Central to the FDA's decision is Glas's digital age-verification system. According to the FDA, the company's digital age-verification technology is designed to keep the products out of the hands of minors. To activate the device, a user must submit a government-issued ID for age verification through a smartphone app, after which the e-cigarette operates only when paired via Bluetooth to that registered phone. Separation from the paired device renders the e-cigarette inoperable, and the app performs periodic biometric checks to verify the authorized user is present, the agency said.
"By helping to prevent youth use, device access restrictions are a potential game changer," said Bret Koplow, acting director of the FDA's Center for Tobacco Products, in a statement. The marketing orders also require Glas to target advertising to adults 21 and older and to report data on the effectiveness of its youth-prevention measures to the FDA.
The FDA said it may suspend or withdraw the authorization if youth use of the products increases or if the benefits no longer outweigh the risks.

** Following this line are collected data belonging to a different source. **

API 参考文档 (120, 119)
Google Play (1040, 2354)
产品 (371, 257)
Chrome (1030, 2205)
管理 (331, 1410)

Not everyone welcomed the news. Kathy Crosby, who leads communications at the anti-tobacco nonprofit Truth Initiative, warned that the authorization amounts to "a key test case" and stressed the importance of ongoing surveillance to ensure young people are not harmed, according to CNBC.
The move comes after months of pressure on the Trump administration from vaping industry groups. During the Biden years, federal regulators turned down over a million applications to sell candy- and fruit-flavored vaping products; that enforcement push has been linked to a decade-low decline in teen vaping rates, according to NBC News. Government data show that most American teenagers who vape reach for fruit- and candy-flavored products that lack federal authorization — devices that, while technically illegal, flood the market in inexpensive disposable form, largely sourced from China.
More than 25 million Americans still smoke combustible cigarettes, the FDA said. Cigarette smoking claims roughly 480,000 American lives annually, with cancer, cardiovascular disease, and lung disease among the leading causes of those deaths, according to NBC News.